Former Missourian Ulysses Grant, on being sworn in as President of the United States on March 4, 1869, proclaimed, “Laws are to govern all alike—those opposed as well as those who favor them. I know no method to secure the repeal of bad or obnoxious laws so effective as their stringent execution.”
The sentiment often is credited erroneously to Abraham Lincoln, perhaps based on an 1838 Lyceum speech in Springfield, Illinois.
Throughout our country’s history, the rigidity of law has been challenged by those who push against that rigidity. We could regard the Declaration of Independence as our country’s greatest challenge to existing law, for example. Or the Civil Rights movement in more recent decades.
But more than fifty years before the Declaration of Independence, an important and surprising legal decision was made that seems to be important to the disagreement about the propriety of the report on education department computer security.
John Peter Zenger, the publisher of The New York Weekly Journal, was accused of libel by Royal Governor William S. Cosby in 1733 after Zenger accused him of various corruptions including rigging elections. Under the laws of the time, any publication of information critical of government was considered libelous.
Zenger lawyer Andrew Hamilton, the most famous colonial attorney of his time, did not deny the accusations had been printed. But he demanded the prosecutor to prove they were false. The judge told the jury it had to convict Zenger if it found he had, indeed, printed the stories. But the jury stunned the judge, the governor, and many others when it returned after only about ten minutes of deliberation and found Zenger NOT guilty.
The finding was the first time in this country that truth was considered an absolute defense against the governor’s complaint that the law prohibited publication of information critical of government.

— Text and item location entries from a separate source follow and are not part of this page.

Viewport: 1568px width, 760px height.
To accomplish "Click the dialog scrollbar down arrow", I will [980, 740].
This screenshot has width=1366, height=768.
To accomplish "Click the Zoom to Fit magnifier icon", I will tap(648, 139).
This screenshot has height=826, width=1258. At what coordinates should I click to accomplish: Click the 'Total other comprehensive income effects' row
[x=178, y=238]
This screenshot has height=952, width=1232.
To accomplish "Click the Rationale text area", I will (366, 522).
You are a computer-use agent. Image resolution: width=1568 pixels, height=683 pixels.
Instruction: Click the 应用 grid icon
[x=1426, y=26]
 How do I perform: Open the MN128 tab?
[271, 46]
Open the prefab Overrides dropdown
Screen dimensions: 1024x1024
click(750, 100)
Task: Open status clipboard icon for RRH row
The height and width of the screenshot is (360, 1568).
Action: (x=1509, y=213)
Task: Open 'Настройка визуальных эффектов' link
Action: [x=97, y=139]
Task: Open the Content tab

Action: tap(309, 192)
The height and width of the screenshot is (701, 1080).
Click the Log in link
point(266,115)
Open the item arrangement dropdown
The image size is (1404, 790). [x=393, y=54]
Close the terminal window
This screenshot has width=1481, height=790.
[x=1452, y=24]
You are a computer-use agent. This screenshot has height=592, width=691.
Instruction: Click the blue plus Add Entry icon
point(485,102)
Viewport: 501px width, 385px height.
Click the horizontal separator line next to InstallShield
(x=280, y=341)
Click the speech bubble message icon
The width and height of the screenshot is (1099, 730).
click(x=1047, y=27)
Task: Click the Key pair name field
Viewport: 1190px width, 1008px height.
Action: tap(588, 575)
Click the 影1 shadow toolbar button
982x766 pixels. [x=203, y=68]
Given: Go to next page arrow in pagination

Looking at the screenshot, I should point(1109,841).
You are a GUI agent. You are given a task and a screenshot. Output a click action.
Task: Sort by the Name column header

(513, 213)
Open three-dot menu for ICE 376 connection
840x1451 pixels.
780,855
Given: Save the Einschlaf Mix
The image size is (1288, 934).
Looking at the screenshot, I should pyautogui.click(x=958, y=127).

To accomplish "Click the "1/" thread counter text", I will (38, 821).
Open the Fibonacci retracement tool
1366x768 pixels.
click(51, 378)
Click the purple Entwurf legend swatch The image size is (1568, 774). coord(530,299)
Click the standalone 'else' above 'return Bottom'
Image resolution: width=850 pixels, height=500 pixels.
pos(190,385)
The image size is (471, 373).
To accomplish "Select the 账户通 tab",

That ruling is considered by some historians as critical to the circulation of ideas that led to the Declaration, the American Revolution, and the development of our Constitution and Bill of Rights—and the First Amendment that includes press freedom.
Can the “truth is an absolute defense” be used in the case of the Post-Dispatch story? We’ll see. It is unlikely this series of events will rise to the historical significance of the Zenger case. But free public knowledge of truth must have value in a free society and a chance to emphasize that value in this time of the Big Lie should not be missed.
The principle established in a courtroom 288 years ago casts a light on the governor’s belief that a law must be strictly enforced despite the exposure of truth and the prosecutor’s decision about how to best address the issue of public benefit versus strict obedience.